# Bavaria Yachts



## Bluesmoods (Jul 8, 2001)

I am searching for my next (New not used) boat in the 42'' 47'' range.

I have been looking at Bavaria Yachts (Bavariayachts.com) and all I can say is wow. 

There has been no mention of Bavaria on here as far as I could tell and I am wondering what the story is with this boats. 

On Yacht World, It seems that there are many of them but they are all In AUS or Europe. Can someone tell me what the story is behind these boats and why they are evidently not so popular in the USA? 

Would purchasing a Bavaria 44 or 49 be a mistake?

Please let me know.. 

Thanks..


----------



## TSOJOURNER (Dec 16, 1999)

well those are built in Germany. actually in BAvaraia far away from any water. 

They do built them very modern and use the newest techniqyes for high volume output.

However if you go on the german forums, than you find endless tales of people complaining from keels who pushed upward into the hull over the winter to may other destructive things. They are a lot of boat for the money... but have a questionable reputation in germany.

Why not a few feet smaller and much better like a sabre or tartan 

Thorsten

I havent said anything about catalinas did I ? Somewaht the same mass produced boat, looks good in many peoples eyes, has lotsa room , is a lot of boat for the money. Still a lot of people hate them ( for whatever reason . I dont want to start something here, but i can see the similarities )


----------



## jack_patricia (May 20, 2001)

Jack:

Bavaria Yachts are reportedly the largest builder in Europe. They are the classic ''price boat'' builder, which is to say they develop a marketing goal - e.g. a new 35 foot fractionally rigged sloop that will cost less than 80K Euros - and then they make a series of manufacturing decisions to deliver the boat accordingly. Some of their cost efficiencies come from automation (which may/may not be a good thing re: build quality) while other cost savings are simply due to modest fit-out, light scantlings and an emphasis on speed over thoroughness WRT production. When Practical Boat Owner in the UK recently did a review of the factory and its product (vs. any specific boat) they observed that the one laborer in the plant who seemed to enjoy job security was the fellow with the caulking gun who could fill all the unclosed seams and joinerwork gaps. That certainly sums up my impression of how they look, and I find the functionality of their cockpit, layout and such to be disappointing.
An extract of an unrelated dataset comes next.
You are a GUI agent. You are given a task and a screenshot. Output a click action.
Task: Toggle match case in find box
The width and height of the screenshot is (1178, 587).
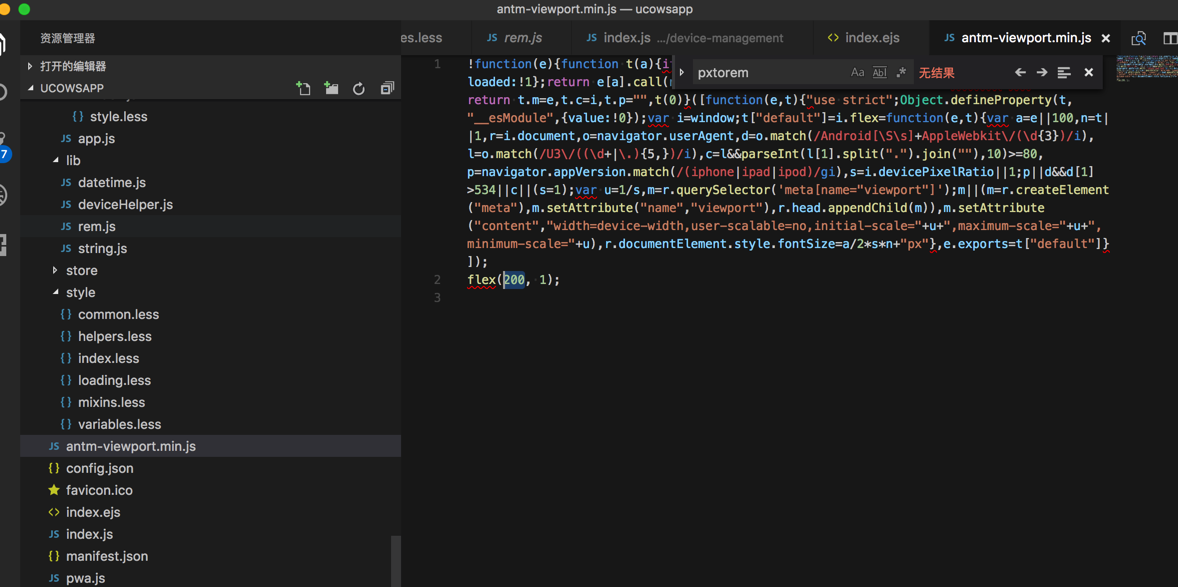click(857, 73)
But...if all this is fair, how come they build and sell so many boats? You have to visit Europe to appreciate how active are their sailing clubs and training schools over here. Legislation requires course completion for any amount of sailing, and many folks can''t afford to own their own boat. Thus, charters and sailing schools are huge buying groups...and as you would suspect, schools and for-profit businesses appreciate the low entry price point. In truth, so do most buyers. Given the limited use most of us make of our sailboats, perhaps a Bavaria is a more suitable choice than it deserves to be more many buyers.

Jack


----------



## Jeff_H (Feb 26, 2000)

I have to weigh in with the others on this. My sense of the Bavaria''s is pretty much as the others have noted, Crawling around the bowels of one, the glass work looks poorly done with comparatively wide spread use of non-directional fabrics, dubious construction details and not particularly well developed rig and hull designs. They are cheap to buy but I would hate to own one. I was on a roughly 3 year old one last summer and was amazed at how beat up this boat looked. Obviously this is way too small a sampling to tell anything about the long term prospects of a whole line of boats especially since I do not know any details of the boat''s history. 
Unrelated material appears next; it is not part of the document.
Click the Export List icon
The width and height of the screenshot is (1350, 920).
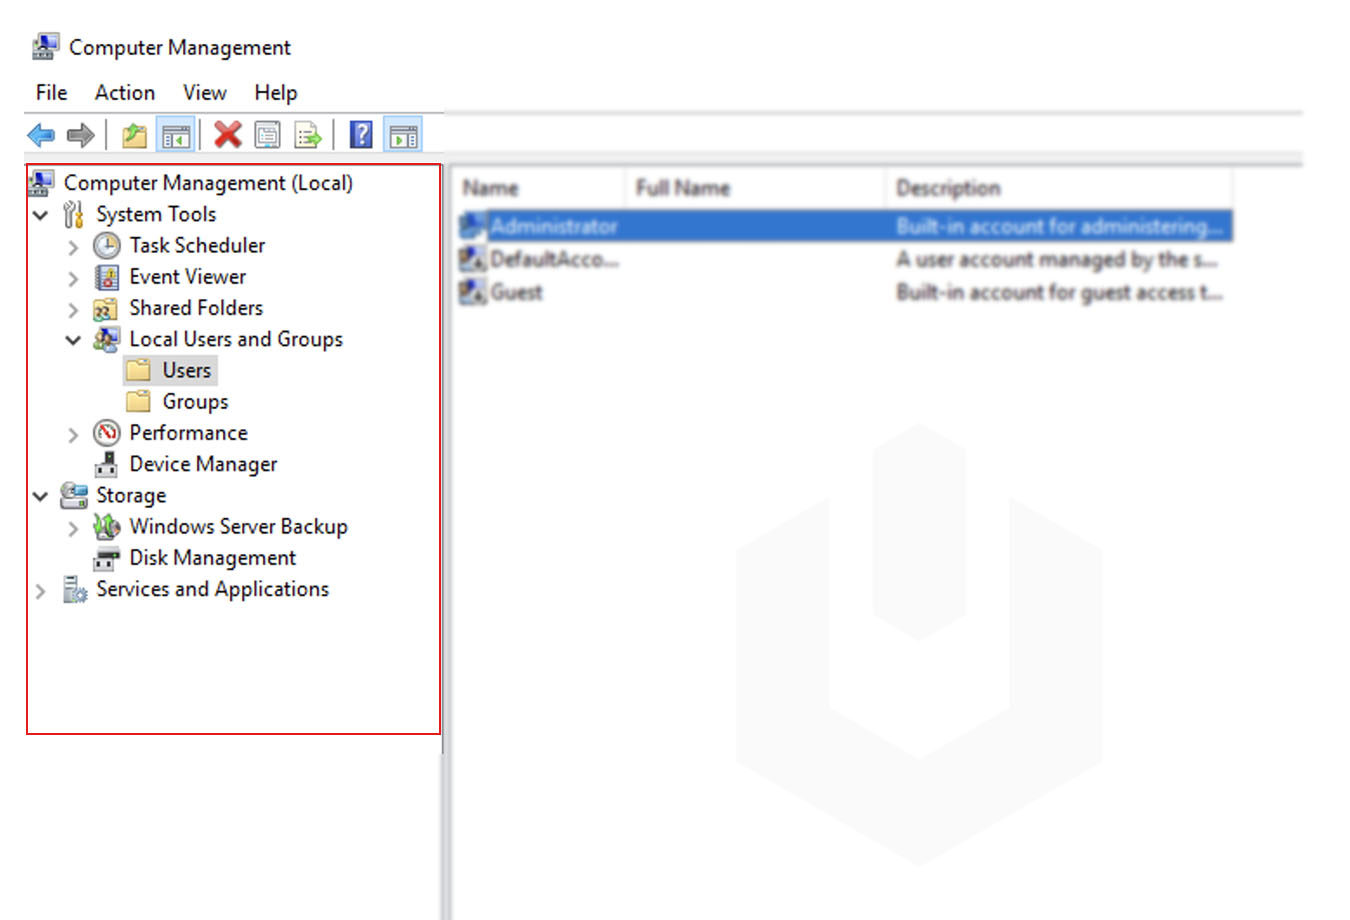click(x=308, y=134)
My sense is that you would be much better served with boats like the Elans, Hanse, Dehlers, Beneteau First Series or with a bit more budget with something like a Tartan, Sabre, J-boat cruising series. Even Hunters, Catalinas and Beneteau''s number series seem to be better constructed and detailed than the Bavarias. 
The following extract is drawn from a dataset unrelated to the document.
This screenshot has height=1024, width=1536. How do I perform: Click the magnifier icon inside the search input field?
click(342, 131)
(A peince of me is particularly disappointed in the Bavarias,given their reliance on America''s stereotyping of anything German as somehow better made and their failure to deliver on that inference.)

Jack, one minor but not terribly relevant point, as far as I know, the Beneteau group is the largest producers of sailboats in the world pretty much dwarfing the other companies. The last statistics that I saw, thier porduction was greater than Hunter and Catalina combined. At that time Bavarias were a pretty distant second place in the European marketplace. What I don''t know is whether the published numbers were for all of Beneteaus'' many divisions and multiple worldwide production facilities. Do you have more up to date data that suggests that Bavaria has passed Beneteau somehow?

Jeff


----------



## meolsen (Apr 5, 2003)

Jeff H,

I see on the board today comments about the Farr design being ''rolly'' and uncomfortable at sea. Do you find in your experience that this translates to the newer First series, 36.7 and 40.7, as well? 

Mike


----------



## maxcontax (Jan 30, 2002)

I have not had the opportunity to sail a 42-47 Bav but have chartered their 36 and 32 models. The sailing characteristics would not be relevant for you but the construction and layout may be: they are aesthetically pretty boats, they market them as if they are a BMW car, with a certain pride of construction etc. that edges towards unwarranted arrogance. To summarize my experience, they did not appear to me to have an edge over a similar sized Hunter, whatsoever, in fit, finish and sailing behaviour. I ended up with a used Beneteau when the day to purchase came. I still like the Bavaria''s style and the passengers feel special when they are in the salon, it is quite elegant. They are as good as but not better than, is my opinion--


----------



## jack_patricia (May 20, 2001)

Jeff, I think PBO''s statement was that the Bavaria factory (not ''yard'', mind you...) which they visited was the largest volume producer among all the (other, individual) factories in Europe. That''s as opposed to how many hulls of a given brand are built, Europe- or world-wide in the same period.

Sorry if I didn''t say that right...

Jack


----------



## Jeff_H (Feb 26, 2000)

I can see that. Thanks for the clarification. I like your other point. It is funny how at some point in my lifespan boats ceased being built at boatyards and began being built at factories. 

Regards
Jeff


----------